# Lab 2: Generative Adversarial Networks

In this lab, we will explore the generative power of GANs and the meaning of the random input we give to the generator. The lab is divided into four experiments:

<ol>
<li> Train and test a GAN </li>
<li> Explore the 'latent variable space' </li>
<li> Arithmetic with latent variables </li>
<li> Using InfoGAN architecture to give meaning to latent variables </li>
</ol>

## 1. Train and test a GAN

First, let us try to train a GAN using some training images and observe the images generated by the generator. 

### Loading the dataset

For this experiment, we are using MNIST dataset. To load the dataset, we will use the  <a href=https://github.com/pytorch/vision/tree/master/torchvision>torchvision</a> package. Notice that we are transforming the images to 64x64, because that is what is required by the network.

In [None]:
import torch
import torchvision
import torchvision.transforms as transforms
import matplotlib.pyplot as plt
import numpy as np

transform = transforms.Compose(
    [transforms.Scale(64),
     transforms.CenterCrop(64),
        transforms.ToTensor(),
     transforms.Normalize((0,), (1,))])
trainset = torchvision.datasets.MNIST(root='../data/lab2', train=True,
                                        download=False, transform=transform)
trainloader = torch.utils.data.DataLoader(trainset, batch_size=4,
                                          shuffle=True, num_workers=2)
classes = ('0','1','2','3','4','5','6','7','8','9')

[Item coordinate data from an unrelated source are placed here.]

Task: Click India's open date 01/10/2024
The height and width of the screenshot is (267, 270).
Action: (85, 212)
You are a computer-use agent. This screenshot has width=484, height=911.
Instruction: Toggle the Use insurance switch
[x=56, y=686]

MNIST dataset is a dataset of handwritten digits. We will train a network that can generate handwritten digits similar to MNIST dataset. Here are some functions that will help us to see the images: Let us see the kind of images in MNIST:

In [None]:
%matplotlib inline

def imshow(img):
    npimg = img.numpy()
    plt.imshow(np.transpose(npimg, (1, 2, 0)))
    
def imshow_array(img):
    plt.imshow(np.transpose(img, (1,2,0)))

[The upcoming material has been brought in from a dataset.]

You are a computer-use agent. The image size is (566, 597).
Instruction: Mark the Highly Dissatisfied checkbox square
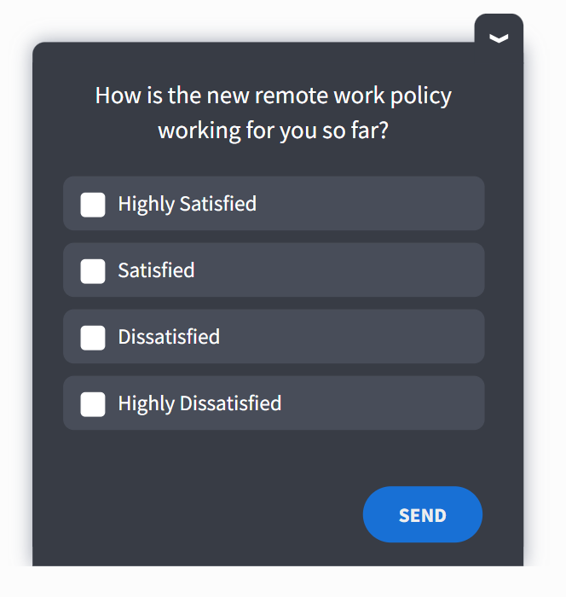(93, 404)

Let us use those functions to explore the MNIST dataset. We will display some random images and their classes:

In [None]:
# get some random training images
dataiter = iter(trainloader)
images, labels = dataiter.next()

imshow(torchvision.utils.make_grid(images))

print(labels)

### Define the Generator network

A generative adversarial network consists of a generator network, which generates images and a discriminator network, which determines if the generated image is real(from the database) or fake(generated). The job of the generator is to fool the discriminator into thinking the generated images are the real ones. It does this by bringing the generated images close to the images in the dataset.

We will use the DCGAN architecture from <a href=https://github.com/pytorch/examples/blob/master/dcgan/main.py>here</a>.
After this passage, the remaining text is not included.